AT 9.20pm on Friday, sitting in their Tognolini-Baldwin Rd home, the Hicks family saw an update on the Banana Shire Council Disaster Management Information Facebook page.
"URGENT: Tognolini-Baldwin Rd residents are to self-evacuate," the message said.
Mrs Hicks is furious and says SunWater, the company that operates the dam, mismanaged the situation.
"(SunWater) should have done a slow release the day before.

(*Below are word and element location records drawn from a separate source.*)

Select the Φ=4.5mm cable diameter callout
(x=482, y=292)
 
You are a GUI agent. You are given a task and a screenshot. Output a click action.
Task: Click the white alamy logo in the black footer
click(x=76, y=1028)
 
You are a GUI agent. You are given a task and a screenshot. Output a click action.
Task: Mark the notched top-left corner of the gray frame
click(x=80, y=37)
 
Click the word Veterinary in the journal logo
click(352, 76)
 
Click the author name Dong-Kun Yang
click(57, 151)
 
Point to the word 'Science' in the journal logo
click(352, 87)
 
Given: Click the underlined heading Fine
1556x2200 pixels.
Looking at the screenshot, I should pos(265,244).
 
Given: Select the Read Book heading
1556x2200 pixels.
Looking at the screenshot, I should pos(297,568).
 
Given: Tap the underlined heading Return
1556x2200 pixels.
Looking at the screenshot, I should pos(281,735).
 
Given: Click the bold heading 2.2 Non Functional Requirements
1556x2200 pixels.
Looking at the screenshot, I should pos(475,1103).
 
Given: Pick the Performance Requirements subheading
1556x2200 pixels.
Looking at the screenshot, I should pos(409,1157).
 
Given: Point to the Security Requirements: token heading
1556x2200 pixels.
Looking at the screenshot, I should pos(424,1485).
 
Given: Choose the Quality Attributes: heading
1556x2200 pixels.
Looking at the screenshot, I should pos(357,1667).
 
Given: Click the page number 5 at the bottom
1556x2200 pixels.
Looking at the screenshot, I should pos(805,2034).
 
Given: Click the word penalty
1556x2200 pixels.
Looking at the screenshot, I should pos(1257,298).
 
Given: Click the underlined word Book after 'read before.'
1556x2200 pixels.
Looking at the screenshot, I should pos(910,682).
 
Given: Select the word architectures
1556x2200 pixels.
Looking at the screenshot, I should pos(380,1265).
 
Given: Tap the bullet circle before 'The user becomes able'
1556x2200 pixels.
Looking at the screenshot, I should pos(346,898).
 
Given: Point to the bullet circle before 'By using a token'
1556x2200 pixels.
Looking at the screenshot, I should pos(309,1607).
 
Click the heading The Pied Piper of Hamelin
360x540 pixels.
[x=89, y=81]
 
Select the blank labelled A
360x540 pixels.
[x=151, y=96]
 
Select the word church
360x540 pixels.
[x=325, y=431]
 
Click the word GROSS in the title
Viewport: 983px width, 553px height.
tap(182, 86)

That cyclone warning was out for at least 48 hours prior to cyclonic conditions hitting our town," she said.
She said the whole town was angry, and said she believed the company should have learnt from the floods in 2013.
"SunWater let this happen to our town," she said.
"I hold SunWater accountable and it's about time they took ownership."
In a media statement, SunWater confirmed they had followed the legislated emergency action plan.
"The gates released water in automatic mode as it was not possible to commence manual releases on account of the dangerous cyclonic conditions being experienced on site," the statement read.
"The rainfall event upstream of Callide Dam that occurred as part of Tropical Cyclone Marcia is unprecedented with preliminary hydrologic estimates identifying it as a one in 10,000 year event."
Biloela police Senior Sergeant Nick Paton said yesterday that many Jambin residents were still unable to return to their homes.
Power and telecommunication lines were also not working with many residents uncontactable.
Banana Shire Mayor Ron Carige said after the 2013 floods, he had been guaranteed phone services wouldn't be lost again.
"From my point of view, this is totally and utterly disgusting that this is happening again," Cr Carige said.
"The biggest issue we have at the moment is communication."
Cr Carige said a Telstra tower at Thangool had had a flat battery, which needed charging with a generator.
"This is disgusting that this is happening in this day and age," he said.